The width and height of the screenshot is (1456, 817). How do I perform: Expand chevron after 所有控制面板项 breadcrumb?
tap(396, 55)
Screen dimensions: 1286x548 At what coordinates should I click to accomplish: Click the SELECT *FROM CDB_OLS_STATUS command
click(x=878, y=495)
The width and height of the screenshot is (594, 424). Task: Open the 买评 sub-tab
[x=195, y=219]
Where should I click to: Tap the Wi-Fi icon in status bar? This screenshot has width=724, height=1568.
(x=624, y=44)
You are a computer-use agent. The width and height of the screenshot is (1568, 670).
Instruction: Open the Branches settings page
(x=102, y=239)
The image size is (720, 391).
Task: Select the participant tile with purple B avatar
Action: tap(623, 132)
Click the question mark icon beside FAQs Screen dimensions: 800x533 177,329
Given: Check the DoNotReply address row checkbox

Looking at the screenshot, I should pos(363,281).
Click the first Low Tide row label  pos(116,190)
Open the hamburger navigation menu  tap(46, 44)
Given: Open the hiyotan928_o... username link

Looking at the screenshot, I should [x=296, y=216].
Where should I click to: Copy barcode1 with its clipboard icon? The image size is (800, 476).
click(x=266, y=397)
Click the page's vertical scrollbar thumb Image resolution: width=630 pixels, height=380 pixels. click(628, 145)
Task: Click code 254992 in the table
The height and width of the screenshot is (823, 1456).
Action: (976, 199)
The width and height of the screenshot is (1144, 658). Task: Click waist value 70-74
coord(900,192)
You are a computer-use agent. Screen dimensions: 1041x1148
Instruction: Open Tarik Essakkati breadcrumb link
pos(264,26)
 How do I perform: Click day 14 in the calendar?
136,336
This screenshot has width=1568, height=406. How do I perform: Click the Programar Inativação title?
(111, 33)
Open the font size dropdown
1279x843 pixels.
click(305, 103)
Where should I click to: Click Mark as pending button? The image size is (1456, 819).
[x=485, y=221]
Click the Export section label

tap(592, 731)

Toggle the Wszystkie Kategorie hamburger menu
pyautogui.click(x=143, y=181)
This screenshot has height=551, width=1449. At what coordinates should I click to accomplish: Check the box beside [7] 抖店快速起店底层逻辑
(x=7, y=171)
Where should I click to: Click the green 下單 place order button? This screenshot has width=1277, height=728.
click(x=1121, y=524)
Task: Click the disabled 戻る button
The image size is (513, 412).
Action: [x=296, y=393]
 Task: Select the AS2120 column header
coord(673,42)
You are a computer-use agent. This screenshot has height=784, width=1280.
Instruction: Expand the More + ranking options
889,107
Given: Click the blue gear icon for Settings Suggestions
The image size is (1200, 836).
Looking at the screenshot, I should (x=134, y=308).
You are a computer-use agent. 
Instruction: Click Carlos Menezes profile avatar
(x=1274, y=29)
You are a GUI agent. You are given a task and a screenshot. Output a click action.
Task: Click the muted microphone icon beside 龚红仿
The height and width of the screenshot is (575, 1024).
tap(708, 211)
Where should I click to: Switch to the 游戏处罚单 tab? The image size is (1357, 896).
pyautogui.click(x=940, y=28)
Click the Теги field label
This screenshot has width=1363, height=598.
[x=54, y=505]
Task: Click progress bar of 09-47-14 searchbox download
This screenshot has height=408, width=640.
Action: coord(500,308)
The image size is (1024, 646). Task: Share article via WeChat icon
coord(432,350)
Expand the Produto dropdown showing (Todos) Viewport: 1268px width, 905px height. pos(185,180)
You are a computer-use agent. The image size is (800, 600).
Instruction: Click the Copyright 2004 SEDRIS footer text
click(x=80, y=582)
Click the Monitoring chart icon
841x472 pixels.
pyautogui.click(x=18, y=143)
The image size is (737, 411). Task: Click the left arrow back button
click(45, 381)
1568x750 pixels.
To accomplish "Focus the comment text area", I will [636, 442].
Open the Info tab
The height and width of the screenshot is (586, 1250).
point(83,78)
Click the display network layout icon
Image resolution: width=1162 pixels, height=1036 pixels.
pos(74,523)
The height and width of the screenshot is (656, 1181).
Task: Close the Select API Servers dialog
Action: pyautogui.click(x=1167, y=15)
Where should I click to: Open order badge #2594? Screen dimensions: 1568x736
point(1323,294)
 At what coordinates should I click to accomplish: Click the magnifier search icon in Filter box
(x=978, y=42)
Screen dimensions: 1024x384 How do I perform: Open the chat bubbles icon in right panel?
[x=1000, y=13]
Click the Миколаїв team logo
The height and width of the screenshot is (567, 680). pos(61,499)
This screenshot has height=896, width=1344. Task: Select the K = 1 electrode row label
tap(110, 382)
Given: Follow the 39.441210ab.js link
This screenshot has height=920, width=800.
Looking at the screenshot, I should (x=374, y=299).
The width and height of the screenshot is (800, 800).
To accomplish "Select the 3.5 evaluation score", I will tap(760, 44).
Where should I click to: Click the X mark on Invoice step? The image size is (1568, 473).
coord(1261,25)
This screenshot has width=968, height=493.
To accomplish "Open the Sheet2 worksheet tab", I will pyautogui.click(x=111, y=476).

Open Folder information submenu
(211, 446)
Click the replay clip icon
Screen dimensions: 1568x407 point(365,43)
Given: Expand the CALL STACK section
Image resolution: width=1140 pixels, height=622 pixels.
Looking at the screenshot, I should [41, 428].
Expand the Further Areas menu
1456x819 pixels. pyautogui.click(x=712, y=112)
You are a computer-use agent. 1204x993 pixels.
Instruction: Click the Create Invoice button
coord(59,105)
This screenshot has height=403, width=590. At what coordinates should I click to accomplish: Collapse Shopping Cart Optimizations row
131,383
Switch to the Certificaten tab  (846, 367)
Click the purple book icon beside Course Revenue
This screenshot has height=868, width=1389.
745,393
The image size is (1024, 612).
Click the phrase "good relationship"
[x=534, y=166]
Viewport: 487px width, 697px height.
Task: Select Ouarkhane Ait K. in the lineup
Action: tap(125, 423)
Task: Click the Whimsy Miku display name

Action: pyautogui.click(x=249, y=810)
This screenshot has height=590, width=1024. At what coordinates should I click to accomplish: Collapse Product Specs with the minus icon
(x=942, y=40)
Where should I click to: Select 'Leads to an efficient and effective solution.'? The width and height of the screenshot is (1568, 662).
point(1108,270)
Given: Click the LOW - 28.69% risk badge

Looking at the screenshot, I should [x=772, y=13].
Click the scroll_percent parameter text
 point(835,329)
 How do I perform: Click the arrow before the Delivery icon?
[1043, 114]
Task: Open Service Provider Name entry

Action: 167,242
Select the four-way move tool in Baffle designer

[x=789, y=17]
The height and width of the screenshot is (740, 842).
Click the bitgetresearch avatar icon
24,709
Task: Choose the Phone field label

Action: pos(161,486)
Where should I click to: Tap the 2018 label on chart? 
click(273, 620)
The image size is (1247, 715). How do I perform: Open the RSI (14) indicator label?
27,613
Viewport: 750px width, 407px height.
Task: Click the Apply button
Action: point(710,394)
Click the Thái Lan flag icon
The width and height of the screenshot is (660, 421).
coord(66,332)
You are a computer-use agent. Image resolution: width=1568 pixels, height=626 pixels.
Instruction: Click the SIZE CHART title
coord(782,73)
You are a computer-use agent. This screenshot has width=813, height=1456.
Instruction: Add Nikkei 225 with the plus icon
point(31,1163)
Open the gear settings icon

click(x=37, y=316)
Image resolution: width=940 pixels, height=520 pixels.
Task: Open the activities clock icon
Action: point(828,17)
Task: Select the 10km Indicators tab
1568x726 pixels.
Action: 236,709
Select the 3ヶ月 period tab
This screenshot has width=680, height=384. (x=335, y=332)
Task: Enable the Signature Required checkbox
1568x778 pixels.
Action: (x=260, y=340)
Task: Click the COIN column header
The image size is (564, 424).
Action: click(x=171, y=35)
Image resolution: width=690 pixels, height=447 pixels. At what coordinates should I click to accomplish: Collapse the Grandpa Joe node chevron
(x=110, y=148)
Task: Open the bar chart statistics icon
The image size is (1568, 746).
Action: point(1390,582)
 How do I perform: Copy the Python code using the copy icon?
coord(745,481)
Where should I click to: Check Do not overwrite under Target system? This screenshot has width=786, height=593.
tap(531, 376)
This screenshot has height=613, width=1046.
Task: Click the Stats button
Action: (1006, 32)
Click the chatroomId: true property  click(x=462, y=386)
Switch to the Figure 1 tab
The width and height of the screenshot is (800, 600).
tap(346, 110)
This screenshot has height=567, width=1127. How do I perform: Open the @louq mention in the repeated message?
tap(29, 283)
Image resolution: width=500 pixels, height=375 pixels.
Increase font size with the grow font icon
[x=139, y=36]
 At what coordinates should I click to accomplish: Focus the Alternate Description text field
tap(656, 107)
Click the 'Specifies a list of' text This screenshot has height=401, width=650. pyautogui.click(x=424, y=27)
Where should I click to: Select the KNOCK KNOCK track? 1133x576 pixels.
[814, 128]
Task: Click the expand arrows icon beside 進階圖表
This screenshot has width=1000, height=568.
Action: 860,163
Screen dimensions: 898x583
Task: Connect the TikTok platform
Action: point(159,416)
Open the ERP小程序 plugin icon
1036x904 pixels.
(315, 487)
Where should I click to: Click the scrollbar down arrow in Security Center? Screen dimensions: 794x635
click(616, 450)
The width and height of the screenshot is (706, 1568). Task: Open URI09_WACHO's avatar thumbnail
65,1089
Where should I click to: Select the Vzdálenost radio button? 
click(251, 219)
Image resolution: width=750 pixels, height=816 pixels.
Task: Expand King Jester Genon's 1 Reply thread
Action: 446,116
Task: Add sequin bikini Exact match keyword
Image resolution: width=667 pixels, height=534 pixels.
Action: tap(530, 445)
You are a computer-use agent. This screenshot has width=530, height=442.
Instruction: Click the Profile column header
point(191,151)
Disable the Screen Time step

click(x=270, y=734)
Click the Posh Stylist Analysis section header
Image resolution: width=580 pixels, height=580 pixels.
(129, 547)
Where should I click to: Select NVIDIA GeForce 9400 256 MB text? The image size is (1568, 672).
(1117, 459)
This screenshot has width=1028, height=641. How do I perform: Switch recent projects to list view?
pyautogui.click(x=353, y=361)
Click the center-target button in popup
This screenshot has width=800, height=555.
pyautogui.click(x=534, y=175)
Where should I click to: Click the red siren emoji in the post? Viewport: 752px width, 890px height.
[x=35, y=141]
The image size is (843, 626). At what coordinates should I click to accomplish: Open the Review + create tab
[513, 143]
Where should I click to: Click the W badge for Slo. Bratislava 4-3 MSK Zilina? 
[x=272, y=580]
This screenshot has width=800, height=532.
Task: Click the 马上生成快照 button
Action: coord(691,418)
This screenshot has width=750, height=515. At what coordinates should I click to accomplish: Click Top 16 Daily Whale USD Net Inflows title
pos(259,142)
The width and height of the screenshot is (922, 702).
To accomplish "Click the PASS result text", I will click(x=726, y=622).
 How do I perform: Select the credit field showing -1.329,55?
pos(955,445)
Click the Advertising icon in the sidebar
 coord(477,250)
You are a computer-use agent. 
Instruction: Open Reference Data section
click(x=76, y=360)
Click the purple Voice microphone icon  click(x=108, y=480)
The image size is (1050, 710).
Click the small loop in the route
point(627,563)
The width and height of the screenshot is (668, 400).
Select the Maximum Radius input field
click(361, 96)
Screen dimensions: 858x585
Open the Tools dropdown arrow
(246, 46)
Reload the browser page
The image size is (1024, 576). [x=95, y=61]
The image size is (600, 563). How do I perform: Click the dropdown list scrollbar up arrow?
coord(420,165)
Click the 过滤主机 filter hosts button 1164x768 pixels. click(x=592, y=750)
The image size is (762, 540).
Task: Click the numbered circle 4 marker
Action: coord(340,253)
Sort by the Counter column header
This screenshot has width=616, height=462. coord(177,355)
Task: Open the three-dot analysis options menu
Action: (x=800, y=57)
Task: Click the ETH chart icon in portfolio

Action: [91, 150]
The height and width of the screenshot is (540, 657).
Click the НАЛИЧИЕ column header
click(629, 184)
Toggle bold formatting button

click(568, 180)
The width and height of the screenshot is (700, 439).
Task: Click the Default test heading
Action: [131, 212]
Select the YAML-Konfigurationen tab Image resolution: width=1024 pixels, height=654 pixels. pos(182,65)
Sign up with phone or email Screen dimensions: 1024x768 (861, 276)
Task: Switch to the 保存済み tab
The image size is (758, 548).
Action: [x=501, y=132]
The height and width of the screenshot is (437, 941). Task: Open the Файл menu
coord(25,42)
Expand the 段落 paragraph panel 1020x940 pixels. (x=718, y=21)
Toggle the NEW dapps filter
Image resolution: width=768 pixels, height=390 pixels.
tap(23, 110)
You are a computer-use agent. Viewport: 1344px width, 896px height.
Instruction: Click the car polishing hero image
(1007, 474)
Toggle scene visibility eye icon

[Requirement] Retype the records above, but only those lines that fall between the line containing "has width=813, height=1456." and the line containing "Task: Select the 10km Indicators tab", with both of those lines included, exactly as written.

[Written solution]
You are a computer-use agent. This screenshot has width=813, height=1456.
Instruction: Add Nikkei 225 with the plus icon
point(31,1163)
Open the gear settings icon

click(x=37, y=316)
Image resolution: width=940 pixels, height=520 pixels.
Task: Open the activities clock icon
Action: point(828,17)
Task: Select the 10km Indicators tab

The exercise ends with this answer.